Valjean: Love each other.
Jace: The dramatic ending of Victor Hugo’s classic tale comes to life in the final episode of MASTERPIECE’s new adaptation of Les Misérables, and we spoke to series lead actors Dominic West and David Oyelowo about the challenges they faced in bringing the story to a close.
Dominic: It was a bloody nightmare.
David: It was a very tough scene to do. It’s one of those scenes you read in a script and you go, ‘Oh boy, OK. When are we doing that?’
Jace: We also spoke to series writer Andrew Davies about his Herculean efforts to wrap up the remarkably lengthy novel in a neat six episodes.
Andrew: I do love the final moments of the story.
Jace: That’s all this week in a special episode of MASTERPIECE Studio.

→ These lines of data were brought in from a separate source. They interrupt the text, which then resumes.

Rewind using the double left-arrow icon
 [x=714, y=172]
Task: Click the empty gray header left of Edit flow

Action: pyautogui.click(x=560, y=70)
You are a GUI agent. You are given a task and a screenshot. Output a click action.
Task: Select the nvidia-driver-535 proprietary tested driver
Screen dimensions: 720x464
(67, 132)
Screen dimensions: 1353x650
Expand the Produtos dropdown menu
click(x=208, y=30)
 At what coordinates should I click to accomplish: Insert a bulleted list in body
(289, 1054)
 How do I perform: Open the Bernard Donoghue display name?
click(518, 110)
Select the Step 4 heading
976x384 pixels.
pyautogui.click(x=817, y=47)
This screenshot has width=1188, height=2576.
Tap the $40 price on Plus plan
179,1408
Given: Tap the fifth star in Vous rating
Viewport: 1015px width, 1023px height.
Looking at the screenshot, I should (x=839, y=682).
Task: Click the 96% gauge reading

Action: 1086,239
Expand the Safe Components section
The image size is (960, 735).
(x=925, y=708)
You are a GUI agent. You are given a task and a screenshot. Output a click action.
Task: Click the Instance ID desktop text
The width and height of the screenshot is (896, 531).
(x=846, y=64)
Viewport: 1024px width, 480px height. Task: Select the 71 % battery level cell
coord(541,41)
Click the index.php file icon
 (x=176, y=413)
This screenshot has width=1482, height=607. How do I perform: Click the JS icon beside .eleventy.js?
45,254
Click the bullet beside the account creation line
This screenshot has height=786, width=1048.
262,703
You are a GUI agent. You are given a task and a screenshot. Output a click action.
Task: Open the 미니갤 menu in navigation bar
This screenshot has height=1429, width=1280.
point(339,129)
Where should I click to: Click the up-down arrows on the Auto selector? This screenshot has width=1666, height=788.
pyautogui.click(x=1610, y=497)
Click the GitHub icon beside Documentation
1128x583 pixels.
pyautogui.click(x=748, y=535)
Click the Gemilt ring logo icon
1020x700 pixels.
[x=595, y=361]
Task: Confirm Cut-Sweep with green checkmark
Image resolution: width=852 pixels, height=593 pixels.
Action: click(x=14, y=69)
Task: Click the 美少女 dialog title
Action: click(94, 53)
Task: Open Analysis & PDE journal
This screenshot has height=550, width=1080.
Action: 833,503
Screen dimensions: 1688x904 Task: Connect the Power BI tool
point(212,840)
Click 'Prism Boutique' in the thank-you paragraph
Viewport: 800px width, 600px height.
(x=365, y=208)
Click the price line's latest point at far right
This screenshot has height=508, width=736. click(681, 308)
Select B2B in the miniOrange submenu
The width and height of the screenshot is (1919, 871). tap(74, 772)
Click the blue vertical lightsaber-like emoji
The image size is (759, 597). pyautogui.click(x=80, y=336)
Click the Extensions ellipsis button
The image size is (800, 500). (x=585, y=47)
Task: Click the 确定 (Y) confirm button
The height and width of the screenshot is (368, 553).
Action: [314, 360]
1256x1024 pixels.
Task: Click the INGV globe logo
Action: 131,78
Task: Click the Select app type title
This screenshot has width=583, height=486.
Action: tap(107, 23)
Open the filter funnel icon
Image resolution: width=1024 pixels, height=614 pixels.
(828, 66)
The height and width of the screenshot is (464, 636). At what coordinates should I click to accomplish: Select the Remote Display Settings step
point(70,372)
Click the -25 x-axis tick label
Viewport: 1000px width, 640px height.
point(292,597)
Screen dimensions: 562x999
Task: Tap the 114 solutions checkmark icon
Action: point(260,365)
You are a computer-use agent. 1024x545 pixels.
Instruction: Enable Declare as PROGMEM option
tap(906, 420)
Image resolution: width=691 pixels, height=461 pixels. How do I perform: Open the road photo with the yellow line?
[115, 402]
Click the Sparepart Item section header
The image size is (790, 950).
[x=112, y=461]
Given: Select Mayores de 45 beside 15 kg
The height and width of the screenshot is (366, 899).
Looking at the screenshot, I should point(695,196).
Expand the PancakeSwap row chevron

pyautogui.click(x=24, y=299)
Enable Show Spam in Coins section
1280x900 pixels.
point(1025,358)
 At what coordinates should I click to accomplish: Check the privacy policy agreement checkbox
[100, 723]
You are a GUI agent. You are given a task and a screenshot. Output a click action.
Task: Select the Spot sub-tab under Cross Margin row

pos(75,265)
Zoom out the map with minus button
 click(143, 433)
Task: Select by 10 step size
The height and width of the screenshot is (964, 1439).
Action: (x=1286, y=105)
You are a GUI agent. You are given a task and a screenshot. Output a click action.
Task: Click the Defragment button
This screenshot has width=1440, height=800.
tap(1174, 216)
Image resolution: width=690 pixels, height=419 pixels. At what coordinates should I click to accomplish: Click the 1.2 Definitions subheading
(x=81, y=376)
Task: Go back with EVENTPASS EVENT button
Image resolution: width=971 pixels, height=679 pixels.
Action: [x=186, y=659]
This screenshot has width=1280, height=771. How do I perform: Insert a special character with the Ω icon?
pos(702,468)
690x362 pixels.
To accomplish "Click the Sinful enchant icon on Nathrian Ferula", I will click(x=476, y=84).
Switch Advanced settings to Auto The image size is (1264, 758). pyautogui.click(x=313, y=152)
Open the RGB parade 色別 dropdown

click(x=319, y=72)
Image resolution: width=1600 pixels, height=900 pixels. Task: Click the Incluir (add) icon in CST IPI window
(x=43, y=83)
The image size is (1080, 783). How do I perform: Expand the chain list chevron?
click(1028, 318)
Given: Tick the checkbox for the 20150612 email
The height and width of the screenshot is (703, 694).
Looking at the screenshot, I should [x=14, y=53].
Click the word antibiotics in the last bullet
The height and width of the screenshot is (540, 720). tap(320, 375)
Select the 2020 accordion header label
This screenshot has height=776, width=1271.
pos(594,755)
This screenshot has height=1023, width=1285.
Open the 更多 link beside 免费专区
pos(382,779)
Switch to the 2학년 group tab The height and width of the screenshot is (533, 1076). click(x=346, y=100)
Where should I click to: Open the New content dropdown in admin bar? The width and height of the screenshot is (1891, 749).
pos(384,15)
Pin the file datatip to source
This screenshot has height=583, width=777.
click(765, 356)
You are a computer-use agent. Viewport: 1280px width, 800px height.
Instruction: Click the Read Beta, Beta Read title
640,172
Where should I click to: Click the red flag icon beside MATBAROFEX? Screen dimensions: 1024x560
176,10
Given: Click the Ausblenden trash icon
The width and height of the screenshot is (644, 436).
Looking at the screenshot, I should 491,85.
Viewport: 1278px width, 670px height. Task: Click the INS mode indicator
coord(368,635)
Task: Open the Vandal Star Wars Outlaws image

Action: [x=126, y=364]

For both Dominic West and David Oyelowo, this final episode of Les Misérables sees their characters, Jean Valjean and Inspector Javert, die. For Valjean, it’s a death among family, finally redeemed after a life on the run. For Javert, it’s a death by his own hand, drawing a somber close to his lifelong hunt. The physical and emotional challenges of both scenes weighed heavily on both actors.
Dominic: So much of Valjean, in his journey is an unconscious need to return to the prison hulks. I mean, he surrenders himself to Javert three or four times. I could never quite understand that in the book, but once I realized that incarceration and persecution devalues your sense of self-worth to the point where you believe that you don’t deserve anything else, that you belong in an institution, that you cannot survive outside of that institution and the brutality of that institution, and that’s the story of Valjean throughout, until the end when he realizes that his home is not in the prison hulks, it’s in the Bishop of Dean’s house, where he is reborn into the world of love and humanity. I think it’s an incredibly beautiful and symmetrical coming home, really, and indicative of his understanding where his home truly is.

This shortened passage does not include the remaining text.